If you're interested in $L^2$ convergence, then you could use a Fourier Series of exponentials, a Fourier cosine series, a Fourier sin series, or a Fourier transform, which is an integral "sum" of terms. All of these will converge in $L^2$. You can also use various series where the frequencies are not harmonic. This is because $Lf=-\frac{d^2}{dx^2}f$ is self-adjoint on the twice absolutely continuous functions on $[a,b]$ with any of the following endpoint conditions
$$
\cos(\alpha)f(a)+\sin(\alpha)f'(a)=0 \\
\cos(\beta)f(b)+\sin(\beta)f'(b) = 0.
$$
These conditions yield different sets of eigenfunctions for $L$, and each such set is a complete orthogonal set of functions for $L^2[a,b]$.

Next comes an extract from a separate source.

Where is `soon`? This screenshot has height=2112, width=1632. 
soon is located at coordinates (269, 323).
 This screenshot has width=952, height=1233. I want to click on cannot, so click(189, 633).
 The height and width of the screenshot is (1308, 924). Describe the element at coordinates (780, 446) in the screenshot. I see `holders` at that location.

As a simple example, let $\alpha=0$ $\beta=\pi/2$ so that the conditions above become
$$
f(a)=0,\;\; f'(b)=0.
$$
For normalization, choose $f'(a)=1$. The solutions satisfying the conditions at $a$ have the form
$$
f_{\lambda}(x)= \frac{\sin(\sqrt{\lambda}(x-a))}{\sqrt{\lambda}}
$$
These become eigenfunctions of the problem if $f_{\lambda}'(b)=0$, which gives the eigenvalue equation
$$
\cos(\sqrt{\lambda}(b-a))=0
$$
The eigenvalues $\lambda$ must satisfy
$$
\sqrt{\lambda}(b-a)=\frac{\pi}{2},\frac{3\pi}{2},\frac{5\pi}{2},\cdots .
$$
The eigenfunctions are, up to multiplicative constants, the functions $\sin(\lambda (x-a))$ where $\lambda$ values are chosen so that $\cos(\lambda(b-a))=0$. If you choose mixed conditions where the $\alpha,\beta$ are not simple, then you end up with a variety of non-trivial sequences of eigenvalues. The corresponding eigenfunctions form a complete orthogonal basis of $L^2[a,b]$.